DATA FOR ANALYSIS Block Start

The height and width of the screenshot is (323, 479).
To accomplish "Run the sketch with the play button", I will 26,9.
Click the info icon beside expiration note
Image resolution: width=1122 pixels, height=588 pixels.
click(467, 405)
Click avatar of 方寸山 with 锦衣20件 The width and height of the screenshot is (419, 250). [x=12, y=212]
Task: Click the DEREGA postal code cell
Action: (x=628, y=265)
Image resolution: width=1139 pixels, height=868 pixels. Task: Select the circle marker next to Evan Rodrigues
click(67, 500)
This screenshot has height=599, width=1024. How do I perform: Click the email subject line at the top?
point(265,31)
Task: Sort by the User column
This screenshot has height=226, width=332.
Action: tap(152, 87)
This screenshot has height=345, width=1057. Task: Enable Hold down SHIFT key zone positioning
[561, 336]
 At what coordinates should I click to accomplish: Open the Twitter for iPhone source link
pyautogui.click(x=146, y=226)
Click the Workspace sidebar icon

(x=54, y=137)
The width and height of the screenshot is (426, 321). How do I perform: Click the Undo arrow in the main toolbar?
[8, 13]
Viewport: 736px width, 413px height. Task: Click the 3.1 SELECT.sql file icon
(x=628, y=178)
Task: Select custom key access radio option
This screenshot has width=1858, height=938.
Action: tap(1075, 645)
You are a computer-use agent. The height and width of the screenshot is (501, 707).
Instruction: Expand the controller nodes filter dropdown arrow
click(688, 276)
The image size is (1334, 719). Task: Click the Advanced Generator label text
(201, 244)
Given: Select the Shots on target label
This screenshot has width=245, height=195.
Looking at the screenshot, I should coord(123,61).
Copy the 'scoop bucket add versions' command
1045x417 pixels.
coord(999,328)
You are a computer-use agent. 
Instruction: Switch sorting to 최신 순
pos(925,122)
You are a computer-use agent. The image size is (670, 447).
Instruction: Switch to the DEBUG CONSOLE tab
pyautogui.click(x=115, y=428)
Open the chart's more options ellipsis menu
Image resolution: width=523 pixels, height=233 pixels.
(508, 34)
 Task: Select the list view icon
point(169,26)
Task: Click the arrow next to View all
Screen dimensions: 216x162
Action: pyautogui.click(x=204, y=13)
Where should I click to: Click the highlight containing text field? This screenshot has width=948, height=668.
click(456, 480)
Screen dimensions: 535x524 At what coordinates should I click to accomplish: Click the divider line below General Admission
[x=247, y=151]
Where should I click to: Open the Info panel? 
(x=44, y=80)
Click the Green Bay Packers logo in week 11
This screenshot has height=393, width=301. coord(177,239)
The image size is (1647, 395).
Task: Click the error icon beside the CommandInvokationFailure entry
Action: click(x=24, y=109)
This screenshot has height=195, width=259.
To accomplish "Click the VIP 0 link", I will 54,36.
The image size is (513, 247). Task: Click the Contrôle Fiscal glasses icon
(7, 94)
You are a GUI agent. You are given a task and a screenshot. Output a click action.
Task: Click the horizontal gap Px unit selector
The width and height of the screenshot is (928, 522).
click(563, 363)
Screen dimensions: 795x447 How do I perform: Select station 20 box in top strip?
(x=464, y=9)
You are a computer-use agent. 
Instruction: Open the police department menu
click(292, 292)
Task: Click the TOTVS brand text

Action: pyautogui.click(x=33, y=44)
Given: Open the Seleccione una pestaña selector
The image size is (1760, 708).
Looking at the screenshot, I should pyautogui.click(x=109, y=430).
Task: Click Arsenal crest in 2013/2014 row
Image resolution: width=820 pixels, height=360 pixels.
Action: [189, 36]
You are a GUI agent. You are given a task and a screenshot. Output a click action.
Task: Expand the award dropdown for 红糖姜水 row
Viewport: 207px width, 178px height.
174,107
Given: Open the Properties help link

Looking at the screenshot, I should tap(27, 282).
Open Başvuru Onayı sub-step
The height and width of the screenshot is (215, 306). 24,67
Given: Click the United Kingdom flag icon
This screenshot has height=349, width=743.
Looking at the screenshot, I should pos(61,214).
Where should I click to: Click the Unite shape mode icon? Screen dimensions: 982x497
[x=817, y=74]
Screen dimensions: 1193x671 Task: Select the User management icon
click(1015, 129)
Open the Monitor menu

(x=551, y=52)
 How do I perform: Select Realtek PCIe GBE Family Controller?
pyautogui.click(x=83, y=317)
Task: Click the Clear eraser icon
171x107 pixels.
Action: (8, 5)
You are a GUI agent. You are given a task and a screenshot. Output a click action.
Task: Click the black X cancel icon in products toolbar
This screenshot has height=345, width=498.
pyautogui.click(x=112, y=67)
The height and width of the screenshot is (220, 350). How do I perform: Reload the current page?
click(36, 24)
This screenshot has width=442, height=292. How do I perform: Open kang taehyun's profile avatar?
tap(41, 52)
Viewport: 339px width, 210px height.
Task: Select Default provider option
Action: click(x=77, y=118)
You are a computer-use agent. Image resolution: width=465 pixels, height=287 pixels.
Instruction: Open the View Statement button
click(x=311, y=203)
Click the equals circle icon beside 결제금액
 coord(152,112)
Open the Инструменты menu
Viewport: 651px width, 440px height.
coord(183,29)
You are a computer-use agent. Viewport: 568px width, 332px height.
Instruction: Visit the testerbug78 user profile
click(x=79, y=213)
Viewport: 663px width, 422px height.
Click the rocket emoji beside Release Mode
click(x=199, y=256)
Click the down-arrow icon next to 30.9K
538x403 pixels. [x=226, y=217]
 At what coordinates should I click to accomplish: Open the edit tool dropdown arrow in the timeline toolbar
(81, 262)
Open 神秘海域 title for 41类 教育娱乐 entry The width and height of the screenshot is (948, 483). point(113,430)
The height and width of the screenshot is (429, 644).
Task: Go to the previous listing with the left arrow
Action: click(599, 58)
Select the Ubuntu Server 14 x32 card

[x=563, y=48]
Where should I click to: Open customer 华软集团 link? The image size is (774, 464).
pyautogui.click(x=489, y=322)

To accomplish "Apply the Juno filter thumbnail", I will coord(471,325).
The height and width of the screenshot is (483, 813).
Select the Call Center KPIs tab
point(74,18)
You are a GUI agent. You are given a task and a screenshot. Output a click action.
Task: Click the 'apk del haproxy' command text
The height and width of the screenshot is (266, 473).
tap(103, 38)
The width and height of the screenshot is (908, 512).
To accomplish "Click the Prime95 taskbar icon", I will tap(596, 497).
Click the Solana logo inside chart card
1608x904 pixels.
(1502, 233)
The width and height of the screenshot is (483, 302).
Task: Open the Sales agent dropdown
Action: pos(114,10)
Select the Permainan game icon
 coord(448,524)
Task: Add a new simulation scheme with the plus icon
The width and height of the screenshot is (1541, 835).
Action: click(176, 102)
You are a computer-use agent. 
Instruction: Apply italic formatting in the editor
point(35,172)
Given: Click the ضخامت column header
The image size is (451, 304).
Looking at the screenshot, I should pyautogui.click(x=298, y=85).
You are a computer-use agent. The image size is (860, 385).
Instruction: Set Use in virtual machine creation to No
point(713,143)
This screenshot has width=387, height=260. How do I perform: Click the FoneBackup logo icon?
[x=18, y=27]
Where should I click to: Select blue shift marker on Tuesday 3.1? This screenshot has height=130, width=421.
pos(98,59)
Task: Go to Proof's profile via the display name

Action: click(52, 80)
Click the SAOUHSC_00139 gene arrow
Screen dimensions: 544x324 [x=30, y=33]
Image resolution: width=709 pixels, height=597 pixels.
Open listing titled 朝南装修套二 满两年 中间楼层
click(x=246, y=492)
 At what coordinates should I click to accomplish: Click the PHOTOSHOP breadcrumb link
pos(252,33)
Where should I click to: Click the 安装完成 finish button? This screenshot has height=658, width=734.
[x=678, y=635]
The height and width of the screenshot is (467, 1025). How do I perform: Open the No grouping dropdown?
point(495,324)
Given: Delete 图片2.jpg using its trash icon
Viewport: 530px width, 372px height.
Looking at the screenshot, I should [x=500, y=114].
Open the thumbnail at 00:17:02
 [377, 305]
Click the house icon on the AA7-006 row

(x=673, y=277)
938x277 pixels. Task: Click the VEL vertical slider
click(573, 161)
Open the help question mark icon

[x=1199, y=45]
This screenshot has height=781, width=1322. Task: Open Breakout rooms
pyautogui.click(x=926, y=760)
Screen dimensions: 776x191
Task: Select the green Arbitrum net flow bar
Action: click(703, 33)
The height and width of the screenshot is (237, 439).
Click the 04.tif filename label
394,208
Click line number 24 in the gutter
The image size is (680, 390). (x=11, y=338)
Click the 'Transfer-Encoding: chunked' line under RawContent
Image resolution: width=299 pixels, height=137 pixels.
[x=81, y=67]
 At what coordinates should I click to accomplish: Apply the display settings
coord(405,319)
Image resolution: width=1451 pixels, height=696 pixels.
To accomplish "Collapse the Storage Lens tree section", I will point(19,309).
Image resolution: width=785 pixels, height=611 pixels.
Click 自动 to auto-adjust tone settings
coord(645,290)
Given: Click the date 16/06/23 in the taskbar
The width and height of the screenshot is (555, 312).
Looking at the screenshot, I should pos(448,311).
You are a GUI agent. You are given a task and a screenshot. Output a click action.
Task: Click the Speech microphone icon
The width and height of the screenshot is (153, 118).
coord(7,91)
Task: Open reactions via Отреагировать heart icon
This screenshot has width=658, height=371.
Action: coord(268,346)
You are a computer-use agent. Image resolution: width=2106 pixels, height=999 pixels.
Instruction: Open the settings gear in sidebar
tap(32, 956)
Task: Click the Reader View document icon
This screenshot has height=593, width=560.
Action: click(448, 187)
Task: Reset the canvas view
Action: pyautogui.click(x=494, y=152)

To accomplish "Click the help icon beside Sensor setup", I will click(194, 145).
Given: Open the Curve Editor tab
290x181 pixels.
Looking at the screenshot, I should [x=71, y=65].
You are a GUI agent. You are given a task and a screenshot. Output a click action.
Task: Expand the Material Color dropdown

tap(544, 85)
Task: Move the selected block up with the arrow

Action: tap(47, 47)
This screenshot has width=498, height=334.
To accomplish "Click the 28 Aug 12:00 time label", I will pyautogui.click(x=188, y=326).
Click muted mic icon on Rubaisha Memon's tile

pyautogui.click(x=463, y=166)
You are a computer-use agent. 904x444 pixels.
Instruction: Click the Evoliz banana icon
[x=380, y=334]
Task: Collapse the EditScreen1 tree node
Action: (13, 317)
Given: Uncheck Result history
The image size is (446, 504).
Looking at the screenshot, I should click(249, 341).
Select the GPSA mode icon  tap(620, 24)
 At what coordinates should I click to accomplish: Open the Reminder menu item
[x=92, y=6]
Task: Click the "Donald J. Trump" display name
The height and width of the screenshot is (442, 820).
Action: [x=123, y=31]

DATA FOR ANALYSIS Block End

_ASSIGNED TASK_. Up to and including the line containing "Given: Select the Shots on target label", please write out the listing exactly, starting from its first line.

_ANSWER BELOW_.
The height and width of the screenshot is (323, 479).
To accomplish "Run the sketch with the play button", I will 26,9.
Click the info icon beside expiration note
Image resolution: width=1122 pixels, height=588 pixels.
click(467, 405)
Click avatar of 方寸山 with 锦衣20件 The width and height of the screenshot is (419, 250). [x=12, y=212]
Task: Click the DEREGA postal code cell
Action: (x=628, y=265)
Image resolution: width=1139 pixels, height=868 pixels. Task: Select the circle marker next to Evan Rodrigues
click(67, 500)
This screenshot has height=599, width=1024. How do I perform: Click the email subject line at the top?
point(265,31)
Task: Sort by the User column
This screenshot has height=226, width=332.
Action: tap(152, 87)
This screenshot has height=345, width=1057. Task: Enable Hold down SHIFT key zone positioning
[561, 336]
 At what coordinates should I click to accomplish: Open the Twitter for iPhone source link
pyautogui.click(x=146, y=226)
Click the Workspace sidebar icon

(x=54, y=137)
The width and height of the screenshot is (426, 321). How do I perform: Click the Undo arrow in the main toolbar?
[8, 13]
Viewport: 736px width, 413px height. Task: Click the 3.1 SELECT.sql file icon
(x=628, y=178)
Task: Select custom key access radio option
This screenshot has width=1858, height=938.
Action: tap(1075, 645)
You are a computer-use agent. The height and width of the screenshot is (501, 707).
Instruction: Expand the controller nodes filter dropdown arrow
click(688, 276)
The image size is (1334, 719). Task: Click the Advanced Generator label text
(201, 244)
Given: Select the Shots on target label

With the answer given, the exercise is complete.